The actions of tumor necrosis factor-alpha (TNF-alpha) produced by resident brain cells and bone marrow-derived cells in brain following a transient global ischemia were evaluated. In wild-type mice (C57Bl/6J) following 20 min ischemia with bilateral common carotid artery occlusion (BCCAo), TNF-alpha mRNA expression levels in the hippocampus were significantly increased at 3 h and 36 h and exhibited a biphasic expression pattern. There were no hippocampal TNF-alpha mRNA expression levels at early time points in either wild-type mice bone marrow transplanted (BMT)-chimeric-TNF-alpha gene-deficient (T/W) or TNF-alpha gene-deficient mice BMT-TNF-alpha gene-deficient mice (T/T), although TNF-alpha mRNA levels were detectable in T/W BMT mice at 36 h. Histopathological findings showed no intergroup differences between wild-type and TNF-alpha gene-deficient mice at 4 and 7 days after transient ischemia. In addition, nuclear factor-kappaB (NF-kappaB) was activated within 12 h after global cerebral ischemia, but electrophoretic mobility shift assays (EMSA) showed no intergroup differences between wild type and TNF-alpha gene-deficient mice.
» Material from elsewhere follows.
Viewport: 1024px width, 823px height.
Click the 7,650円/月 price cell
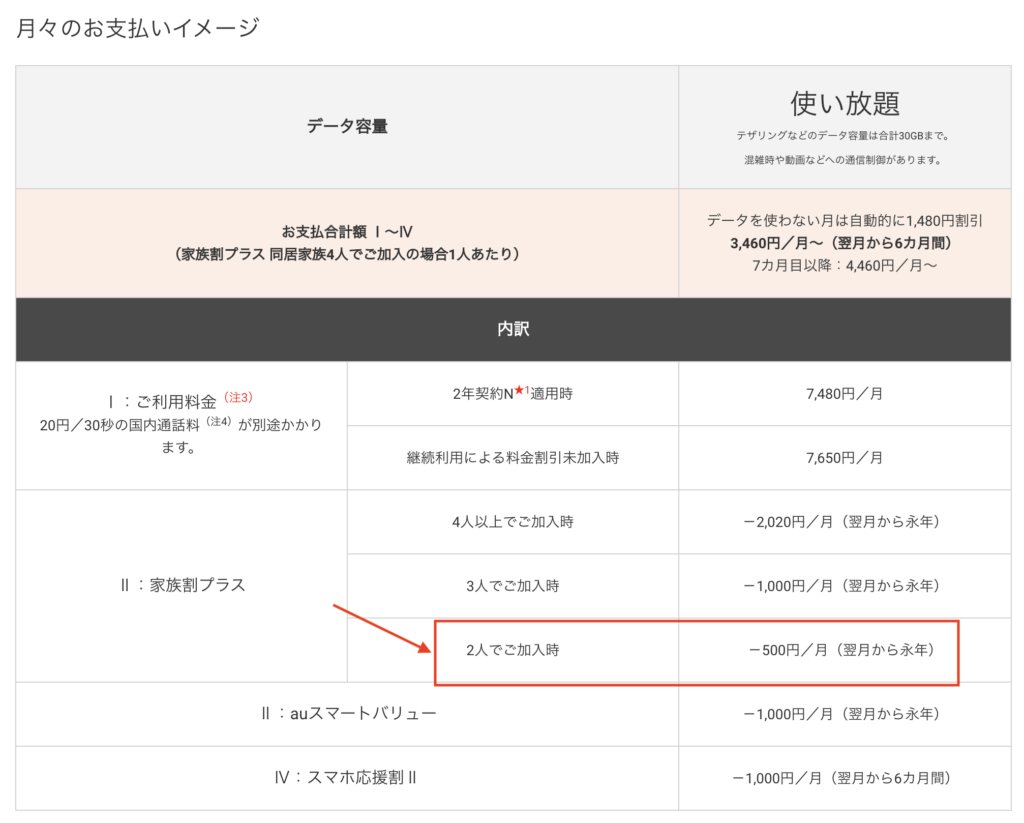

In summary, early hippocampal TNF-alpha mRNA expression may not be related to bone marrow-derived cells, and secondary TNF-alpha expression as early as 36 h after ischemia probably resulted mainly from endogenous brain cells and possibly a few bone marrow-derived cells. Although we cannot exclude the possibility of the TNF-alpha contribution to the physiologic changes of hippocampus after transient global ischemia, these results indicate that TNF-alpha does not influence the morphological changes of the hippocampal neurons under our study condition.